» **Try it**: Go over each line of the entries below, count those with "link", and give only the count.

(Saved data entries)
============

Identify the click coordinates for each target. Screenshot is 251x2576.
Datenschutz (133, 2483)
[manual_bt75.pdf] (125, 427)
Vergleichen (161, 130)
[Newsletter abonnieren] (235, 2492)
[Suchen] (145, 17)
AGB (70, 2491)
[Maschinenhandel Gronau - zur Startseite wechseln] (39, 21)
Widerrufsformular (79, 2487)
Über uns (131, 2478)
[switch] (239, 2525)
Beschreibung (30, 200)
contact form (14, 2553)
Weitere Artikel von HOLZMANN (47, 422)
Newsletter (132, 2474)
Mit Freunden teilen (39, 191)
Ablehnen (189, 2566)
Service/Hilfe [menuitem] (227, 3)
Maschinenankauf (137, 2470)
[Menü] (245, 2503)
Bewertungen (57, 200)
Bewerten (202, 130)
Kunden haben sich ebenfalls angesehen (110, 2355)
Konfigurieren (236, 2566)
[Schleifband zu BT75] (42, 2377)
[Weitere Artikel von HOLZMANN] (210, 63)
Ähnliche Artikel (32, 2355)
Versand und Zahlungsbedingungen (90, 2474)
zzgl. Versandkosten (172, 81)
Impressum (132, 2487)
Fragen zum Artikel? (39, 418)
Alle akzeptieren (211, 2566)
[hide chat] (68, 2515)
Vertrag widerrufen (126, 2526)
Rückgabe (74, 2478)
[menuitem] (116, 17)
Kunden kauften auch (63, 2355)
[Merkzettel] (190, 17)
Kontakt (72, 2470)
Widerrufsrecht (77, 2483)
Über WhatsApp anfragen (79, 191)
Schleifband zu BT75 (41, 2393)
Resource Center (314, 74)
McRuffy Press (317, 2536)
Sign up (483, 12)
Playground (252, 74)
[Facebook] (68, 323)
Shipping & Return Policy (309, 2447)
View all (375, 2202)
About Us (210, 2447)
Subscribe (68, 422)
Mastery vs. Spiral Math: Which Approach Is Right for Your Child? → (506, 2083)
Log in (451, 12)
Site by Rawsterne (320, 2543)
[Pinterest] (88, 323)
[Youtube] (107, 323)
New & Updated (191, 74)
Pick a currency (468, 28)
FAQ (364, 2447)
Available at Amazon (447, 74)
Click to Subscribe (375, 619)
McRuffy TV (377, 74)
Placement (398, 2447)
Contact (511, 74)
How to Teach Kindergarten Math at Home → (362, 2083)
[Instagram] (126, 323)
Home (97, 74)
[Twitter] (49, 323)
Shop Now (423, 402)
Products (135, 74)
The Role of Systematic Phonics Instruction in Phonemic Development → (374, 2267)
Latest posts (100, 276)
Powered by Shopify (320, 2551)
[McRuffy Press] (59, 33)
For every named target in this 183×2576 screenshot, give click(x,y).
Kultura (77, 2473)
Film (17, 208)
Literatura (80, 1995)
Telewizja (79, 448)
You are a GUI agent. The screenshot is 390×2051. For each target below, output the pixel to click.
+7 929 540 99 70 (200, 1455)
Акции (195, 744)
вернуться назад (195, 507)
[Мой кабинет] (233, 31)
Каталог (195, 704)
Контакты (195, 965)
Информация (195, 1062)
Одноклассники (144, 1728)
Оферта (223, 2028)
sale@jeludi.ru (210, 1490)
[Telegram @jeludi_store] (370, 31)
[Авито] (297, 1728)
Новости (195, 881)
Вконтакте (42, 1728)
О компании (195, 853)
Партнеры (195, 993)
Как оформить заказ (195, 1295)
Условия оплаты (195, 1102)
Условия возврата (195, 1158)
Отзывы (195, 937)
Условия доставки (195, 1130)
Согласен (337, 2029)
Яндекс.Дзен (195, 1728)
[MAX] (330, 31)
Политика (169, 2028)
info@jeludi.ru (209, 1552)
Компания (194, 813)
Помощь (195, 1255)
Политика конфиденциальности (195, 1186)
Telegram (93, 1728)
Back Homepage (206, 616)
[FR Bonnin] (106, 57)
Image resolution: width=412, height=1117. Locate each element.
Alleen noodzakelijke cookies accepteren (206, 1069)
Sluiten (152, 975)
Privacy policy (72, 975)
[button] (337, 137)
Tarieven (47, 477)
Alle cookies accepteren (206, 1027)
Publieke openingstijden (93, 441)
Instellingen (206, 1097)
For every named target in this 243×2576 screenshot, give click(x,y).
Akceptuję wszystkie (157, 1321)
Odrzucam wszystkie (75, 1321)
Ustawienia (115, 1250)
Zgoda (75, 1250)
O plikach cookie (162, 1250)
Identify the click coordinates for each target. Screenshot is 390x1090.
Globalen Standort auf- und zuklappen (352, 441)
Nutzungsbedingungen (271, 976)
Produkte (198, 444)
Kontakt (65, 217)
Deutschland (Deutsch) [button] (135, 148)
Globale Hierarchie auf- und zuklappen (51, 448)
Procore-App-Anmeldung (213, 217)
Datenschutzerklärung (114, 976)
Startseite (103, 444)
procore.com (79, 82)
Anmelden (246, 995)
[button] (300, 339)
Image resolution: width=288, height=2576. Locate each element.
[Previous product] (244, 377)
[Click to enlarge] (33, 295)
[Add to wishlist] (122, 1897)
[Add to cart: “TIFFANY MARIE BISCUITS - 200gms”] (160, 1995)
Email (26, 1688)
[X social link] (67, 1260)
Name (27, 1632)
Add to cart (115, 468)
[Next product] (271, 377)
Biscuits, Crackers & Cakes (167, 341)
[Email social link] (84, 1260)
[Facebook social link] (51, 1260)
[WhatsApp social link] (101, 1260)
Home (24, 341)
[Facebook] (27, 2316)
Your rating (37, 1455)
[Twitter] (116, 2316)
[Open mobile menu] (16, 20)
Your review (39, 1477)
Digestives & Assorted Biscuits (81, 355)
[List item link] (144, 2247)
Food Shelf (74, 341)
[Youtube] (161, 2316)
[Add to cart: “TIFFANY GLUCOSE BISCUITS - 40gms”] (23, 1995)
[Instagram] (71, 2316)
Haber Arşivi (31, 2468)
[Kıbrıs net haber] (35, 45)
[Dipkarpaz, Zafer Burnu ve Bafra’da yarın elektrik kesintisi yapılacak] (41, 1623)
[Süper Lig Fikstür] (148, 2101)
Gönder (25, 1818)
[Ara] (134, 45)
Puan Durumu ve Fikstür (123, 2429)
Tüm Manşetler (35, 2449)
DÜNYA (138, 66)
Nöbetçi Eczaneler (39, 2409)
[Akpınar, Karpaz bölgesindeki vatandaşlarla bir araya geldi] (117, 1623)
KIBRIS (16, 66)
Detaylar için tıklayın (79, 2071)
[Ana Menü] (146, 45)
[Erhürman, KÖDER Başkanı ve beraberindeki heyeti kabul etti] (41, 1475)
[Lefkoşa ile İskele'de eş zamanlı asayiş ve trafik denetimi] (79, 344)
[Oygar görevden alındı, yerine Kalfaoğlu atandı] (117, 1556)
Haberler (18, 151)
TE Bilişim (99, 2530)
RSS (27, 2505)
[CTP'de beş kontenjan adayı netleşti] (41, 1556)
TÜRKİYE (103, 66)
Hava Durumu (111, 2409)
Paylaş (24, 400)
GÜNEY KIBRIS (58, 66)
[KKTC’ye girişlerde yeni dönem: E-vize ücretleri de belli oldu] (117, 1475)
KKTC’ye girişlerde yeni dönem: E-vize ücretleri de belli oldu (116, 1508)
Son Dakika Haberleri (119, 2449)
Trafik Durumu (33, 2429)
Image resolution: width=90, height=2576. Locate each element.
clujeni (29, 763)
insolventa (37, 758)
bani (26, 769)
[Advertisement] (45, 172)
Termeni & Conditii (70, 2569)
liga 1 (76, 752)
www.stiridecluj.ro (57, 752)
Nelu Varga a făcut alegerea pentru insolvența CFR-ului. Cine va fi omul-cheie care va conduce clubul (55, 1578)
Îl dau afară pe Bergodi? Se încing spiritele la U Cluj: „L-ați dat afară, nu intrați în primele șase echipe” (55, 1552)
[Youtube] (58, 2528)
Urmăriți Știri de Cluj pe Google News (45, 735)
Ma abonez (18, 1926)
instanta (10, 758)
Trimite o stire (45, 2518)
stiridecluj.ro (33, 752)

============

» **Task solution**: 5